● **WHAT YOU ARE ASKED TO DO**: Go through the data below. Pull out every line that has the word "pixels".

● **RECORDS SUPPLIED**:
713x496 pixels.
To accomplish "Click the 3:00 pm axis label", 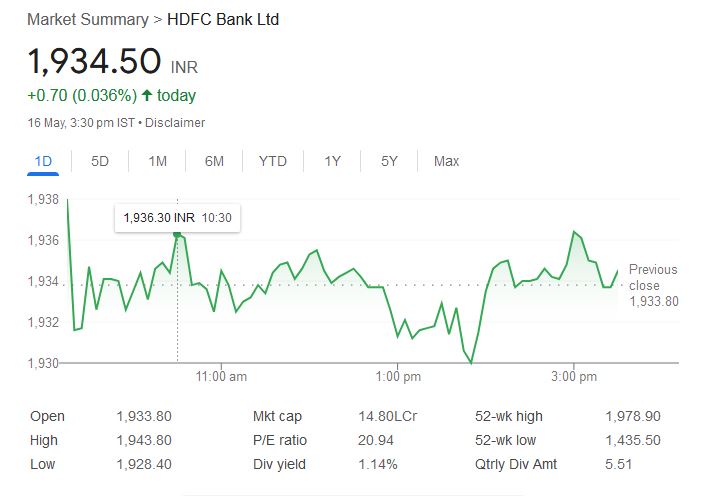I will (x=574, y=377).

* * *

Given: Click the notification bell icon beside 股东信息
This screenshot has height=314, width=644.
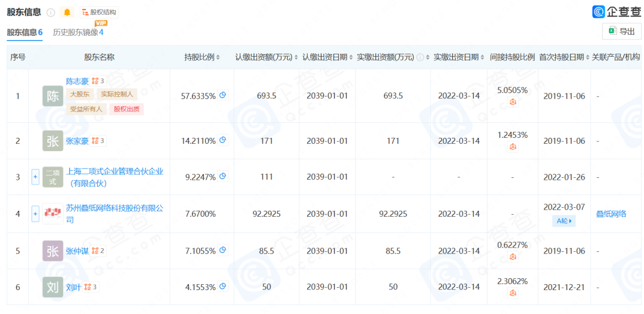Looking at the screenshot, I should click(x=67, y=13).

--

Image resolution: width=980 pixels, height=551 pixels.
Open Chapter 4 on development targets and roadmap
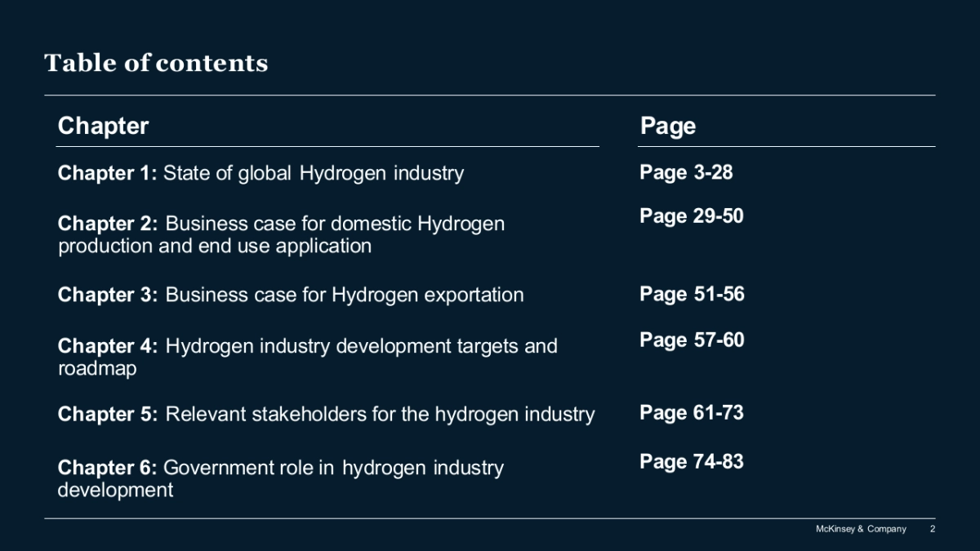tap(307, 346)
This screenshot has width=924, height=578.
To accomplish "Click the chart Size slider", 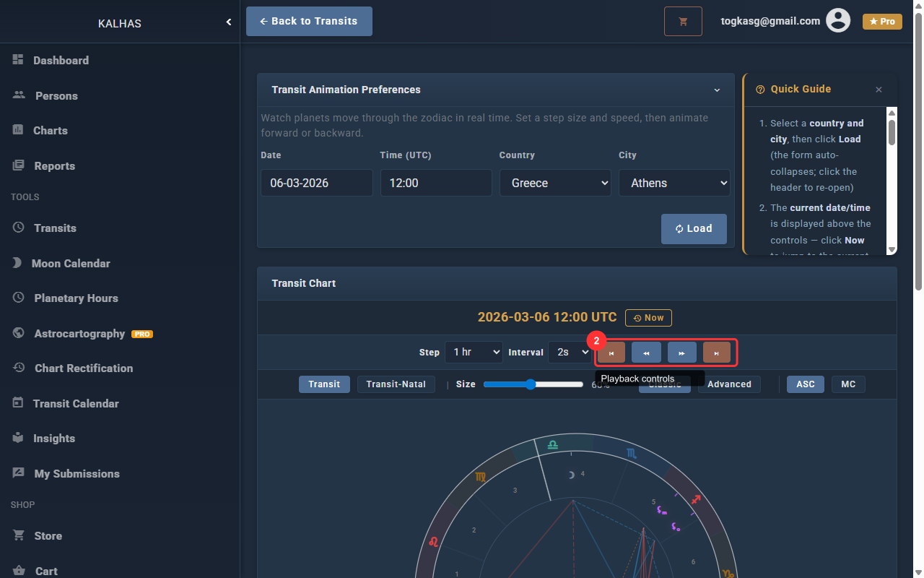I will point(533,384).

● **SOLUTION TO THE PROBLEM**:
713x496 pixels.
Image resolution: width=980 pixels, height=551 pixels.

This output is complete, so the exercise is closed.